BEGIN Provided information
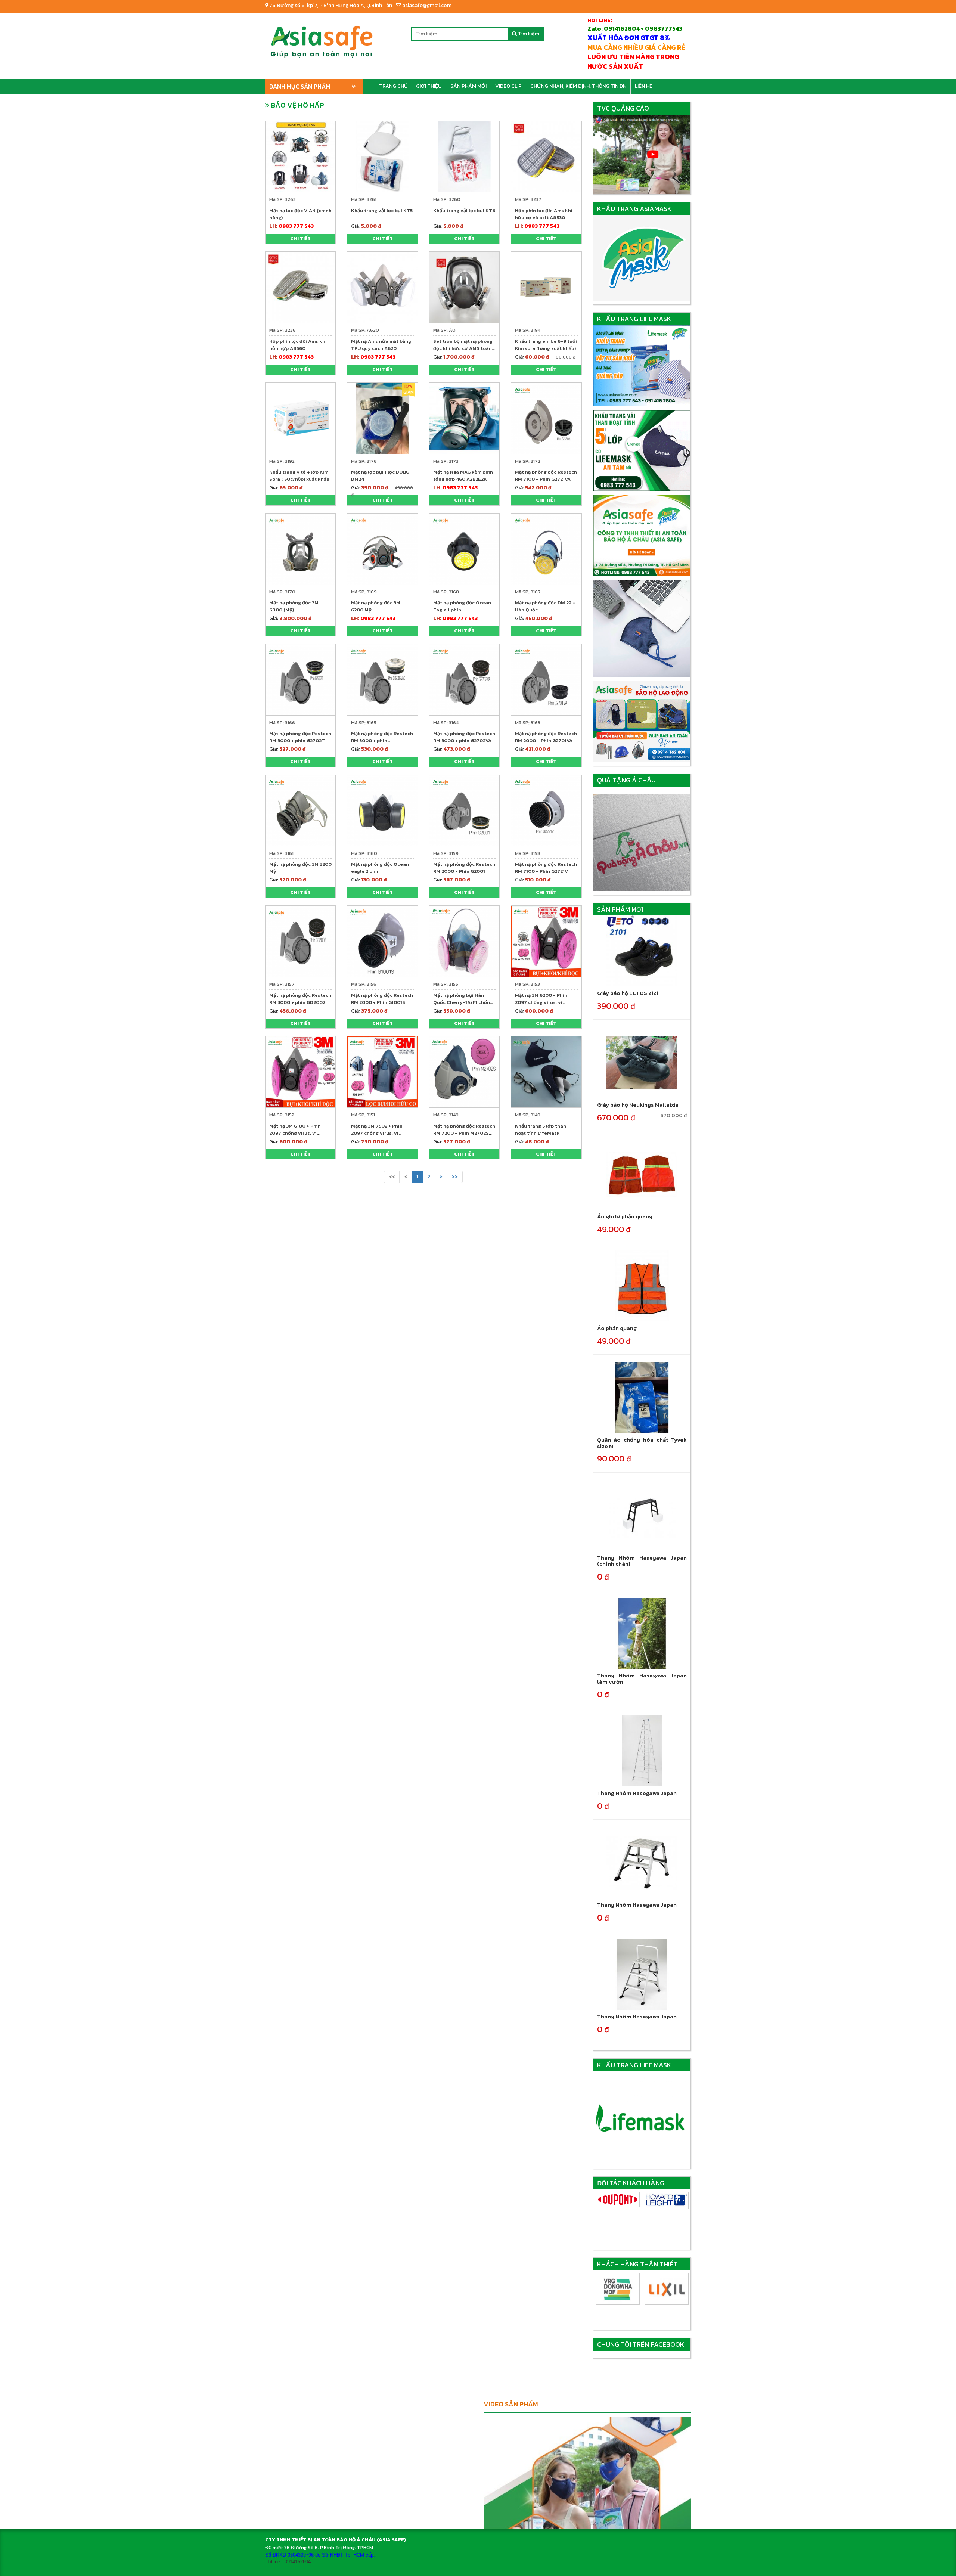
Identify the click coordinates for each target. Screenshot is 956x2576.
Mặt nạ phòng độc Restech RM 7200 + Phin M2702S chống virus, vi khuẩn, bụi (464, 1133)
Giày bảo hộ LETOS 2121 (627, 993)
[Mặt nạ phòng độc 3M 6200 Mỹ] (382, 548)
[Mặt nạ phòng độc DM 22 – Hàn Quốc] (546, 548)
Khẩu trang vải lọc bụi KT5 (382, 210)
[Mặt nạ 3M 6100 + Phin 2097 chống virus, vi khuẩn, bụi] (300, 1071)
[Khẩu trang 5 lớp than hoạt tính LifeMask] (546, 1071)
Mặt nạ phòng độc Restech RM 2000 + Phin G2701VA (546, 737)
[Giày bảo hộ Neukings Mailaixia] (641, 1062)
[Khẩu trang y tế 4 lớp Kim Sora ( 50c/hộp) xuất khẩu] (300, 418)
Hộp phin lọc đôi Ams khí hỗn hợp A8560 (298, 345)
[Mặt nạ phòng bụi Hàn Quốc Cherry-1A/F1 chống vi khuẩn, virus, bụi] (464, 941)
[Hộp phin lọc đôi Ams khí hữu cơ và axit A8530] (546, 156)
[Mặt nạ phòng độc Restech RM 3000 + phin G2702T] (300, 679)
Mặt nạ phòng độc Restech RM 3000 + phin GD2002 (300, 999)
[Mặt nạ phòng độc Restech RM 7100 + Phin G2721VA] (546, 418)
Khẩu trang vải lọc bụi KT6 (464, 210)
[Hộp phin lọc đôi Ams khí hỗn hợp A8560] (300, 287)
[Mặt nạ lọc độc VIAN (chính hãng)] (300, 156)
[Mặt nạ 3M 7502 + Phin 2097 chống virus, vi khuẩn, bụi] (382, 1071)
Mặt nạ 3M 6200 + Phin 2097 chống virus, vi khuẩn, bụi (541, 1002)
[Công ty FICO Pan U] (666, 2289)
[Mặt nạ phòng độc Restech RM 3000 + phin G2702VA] (464, 679)
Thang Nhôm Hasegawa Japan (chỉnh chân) (642, 1560)
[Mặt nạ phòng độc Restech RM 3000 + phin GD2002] (300, 941)
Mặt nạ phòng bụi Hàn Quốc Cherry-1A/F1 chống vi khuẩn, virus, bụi (463, 1002)
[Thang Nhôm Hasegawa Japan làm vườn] (641, 1633)
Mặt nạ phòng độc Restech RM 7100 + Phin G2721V (546, 868)
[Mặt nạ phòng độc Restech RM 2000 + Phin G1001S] (382, 941)
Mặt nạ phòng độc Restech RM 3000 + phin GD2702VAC (382, 740)
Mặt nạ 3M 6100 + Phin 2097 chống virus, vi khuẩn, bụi (295, 1133)
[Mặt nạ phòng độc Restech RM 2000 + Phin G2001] (464, 810)
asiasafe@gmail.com (426, 5)
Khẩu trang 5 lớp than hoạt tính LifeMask (540, 1129)
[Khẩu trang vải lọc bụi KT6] (464, 156)
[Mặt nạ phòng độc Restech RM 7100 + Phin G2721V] (546, 810)
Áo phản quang (617, 1328)
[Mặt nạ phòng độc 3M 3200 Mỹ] (300, 810)
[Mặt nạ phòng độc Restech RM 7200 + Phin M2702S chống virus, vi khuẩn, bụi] (464, 1071)
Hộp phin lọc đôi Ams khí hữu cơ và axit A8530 (543, 214)
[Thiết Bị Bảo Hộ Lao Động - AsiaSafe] (321, 39)
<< (392, 1177)
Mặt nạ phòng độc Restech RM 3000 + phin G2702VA (464, 737)
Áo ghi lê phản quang (624, 1216)
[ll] (666, 2200)
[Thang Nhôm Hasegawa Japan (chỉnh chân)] (641, 1515)
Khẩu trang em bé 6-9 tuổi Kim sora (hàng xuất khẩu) (546, 345)
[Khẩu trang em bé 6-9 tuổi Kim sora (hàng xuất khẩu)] (546, 287)
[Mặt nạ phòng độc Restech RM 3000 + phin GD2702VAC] (382, 679)
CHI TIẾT (300, 238)
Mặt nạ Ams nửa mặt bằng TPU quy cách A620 (381, 345)
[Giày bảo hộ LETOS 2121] (641, 951)
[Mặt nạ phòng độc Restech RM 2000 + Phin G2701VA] (546, 679)
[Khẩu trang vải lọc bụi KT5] (382, 156)
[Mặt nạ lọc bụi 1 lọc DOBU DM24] (382, 418)
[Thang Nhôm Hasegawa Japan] (641, 1751)
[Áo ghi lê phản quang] (641, 1174)
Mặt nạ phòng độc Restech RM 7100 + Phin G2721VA (546, 475)
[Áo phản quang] (641, 1286)
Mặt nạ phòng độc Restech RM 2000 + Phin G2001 (464, 868)
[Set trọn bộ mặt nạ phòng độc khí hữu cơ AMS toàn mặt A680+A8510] (464, 287)
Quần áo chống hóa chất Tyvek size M (642, 1442)
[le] (618, 2200)
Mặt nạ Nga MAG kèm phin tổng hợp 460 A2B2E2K (463, 475)
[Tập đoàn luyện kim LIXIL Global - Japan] (618, 2289)
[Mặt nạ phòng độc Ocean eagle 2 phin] (382, 810)
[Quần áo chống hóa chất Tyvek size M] (641, 1397)
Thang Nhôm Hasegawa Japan (637, 1793)
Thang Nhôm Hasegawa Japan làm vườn (642, 1678)
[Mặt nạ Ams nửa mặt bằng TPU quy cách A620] (382, 287)
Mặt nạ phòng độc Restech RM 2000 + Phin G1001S (382, 999)
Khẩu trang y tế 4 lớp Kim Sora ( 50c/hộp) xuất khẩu (299, 475)
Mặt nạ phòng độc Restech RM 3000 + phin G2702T (300, 737)
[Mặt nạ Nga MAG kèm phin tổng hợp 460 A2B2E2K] (464, 418)
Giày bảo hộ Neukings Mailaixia (638, 1104)
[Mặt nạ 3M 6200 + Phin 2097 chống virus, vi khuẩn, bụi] (546, 941)
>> (455, 1177)
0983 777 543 (296, 226)
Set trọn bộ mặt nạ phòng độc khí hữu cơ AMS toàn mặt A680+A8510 (463, 348)
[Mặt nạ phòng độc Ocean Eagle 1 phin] (464, 548)
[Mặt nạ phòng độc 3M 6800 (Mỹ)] (300, 548)
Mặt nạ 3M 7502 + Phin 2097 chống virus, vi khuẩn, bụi (377, 1133)
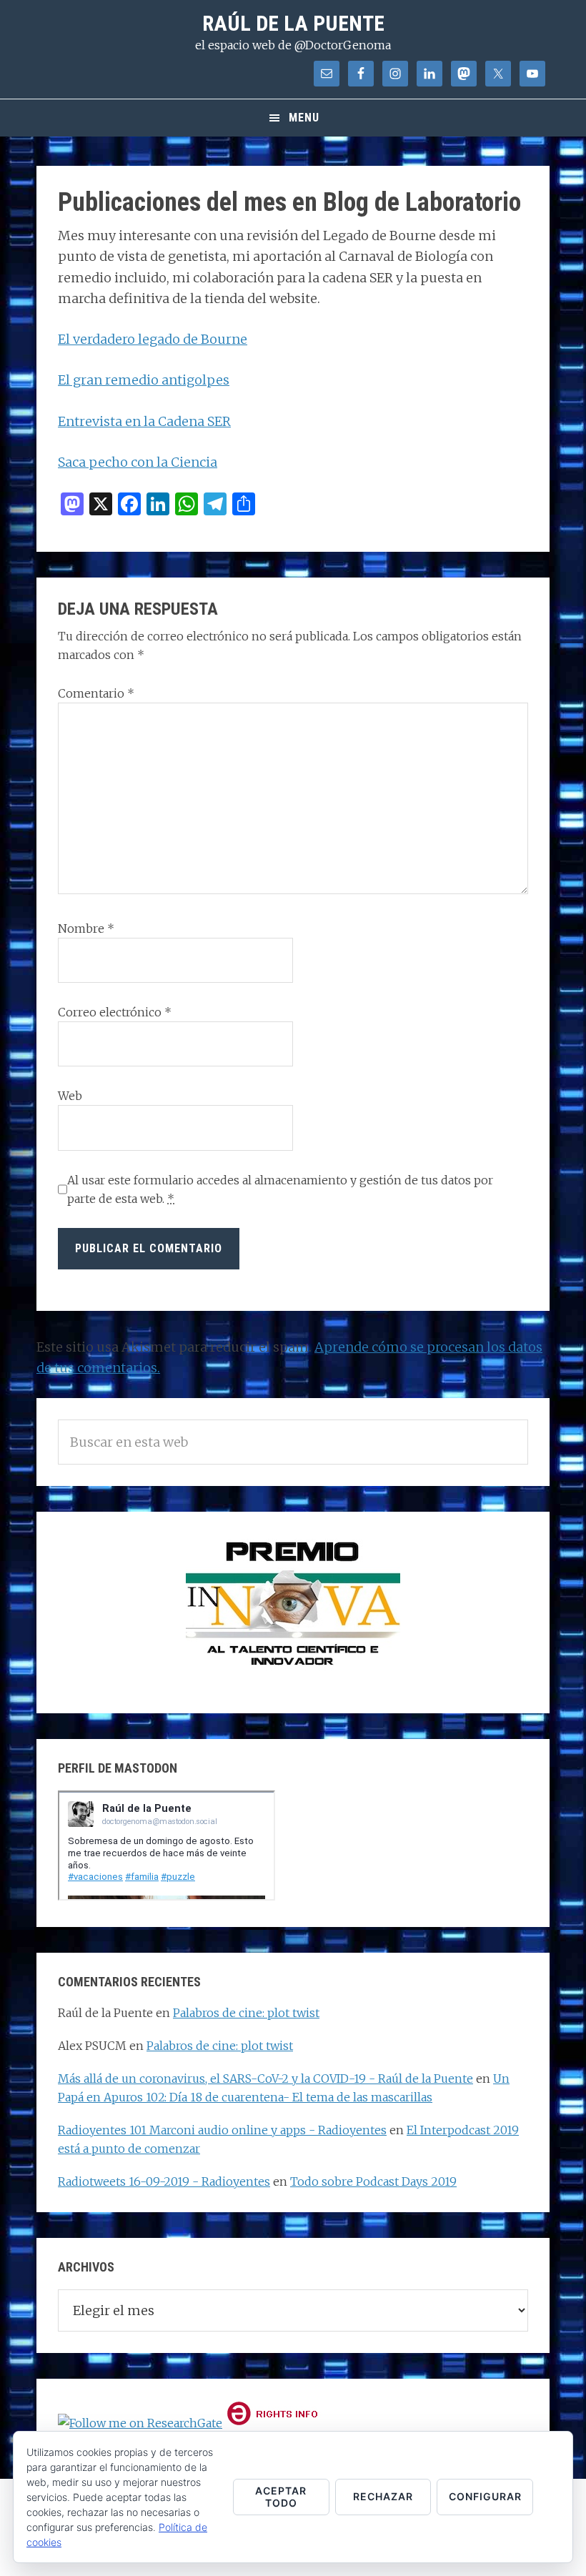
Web (70, 1096)
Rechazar (383, 2496)
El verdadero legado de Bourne (152, 339)
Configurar (485, 2496)
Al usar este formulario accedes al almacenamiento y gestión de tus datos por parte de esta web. (280, 1189)
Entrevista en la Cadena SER (144, 421)
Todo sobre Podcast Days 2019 (373, 2181)
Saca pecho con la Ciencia (137, 462)
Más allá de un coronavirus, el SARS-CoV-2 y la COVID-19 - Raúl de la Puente (265, 2078)
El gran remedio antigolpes (143, 380)
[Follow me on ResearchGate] (140, 2423)
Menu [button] (304, 117)
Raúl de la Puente (293, 23)
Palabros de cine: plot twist (246, 2013)
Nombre (86, 928)
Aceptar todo (281, 2497)
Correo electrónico (115, 1012)
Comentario (96, 693)
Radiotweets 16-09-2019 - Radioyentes (164, 2181)
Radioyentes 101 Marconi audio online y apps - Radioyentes (222, 2130)
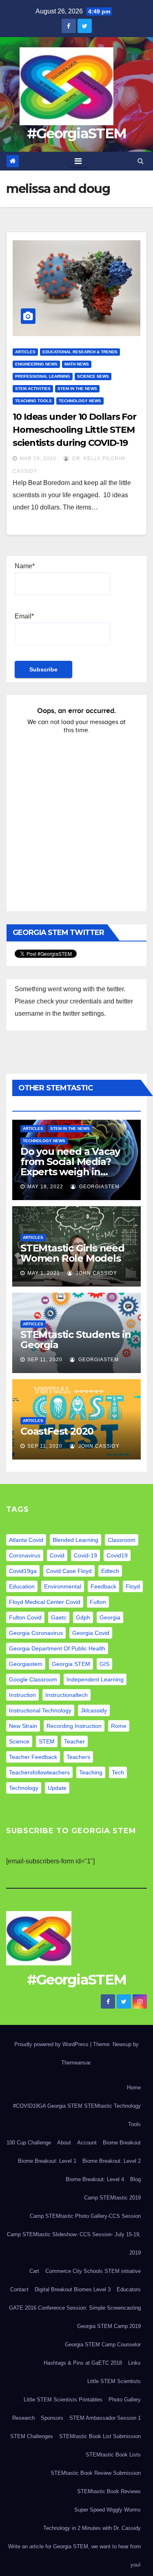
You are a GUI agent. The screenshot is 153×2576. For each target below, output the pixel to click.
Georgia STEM (71, 1664)
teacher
END Provided information
In the material above, which lines contain "Puente"? Copy each of them.

Completed exercise:
Más allá de un coronavirus, el SARS-CoV-2 y la COVID-19 - Raúl de la Puente (265, 2078)
Raúl de la Puente (293, 23)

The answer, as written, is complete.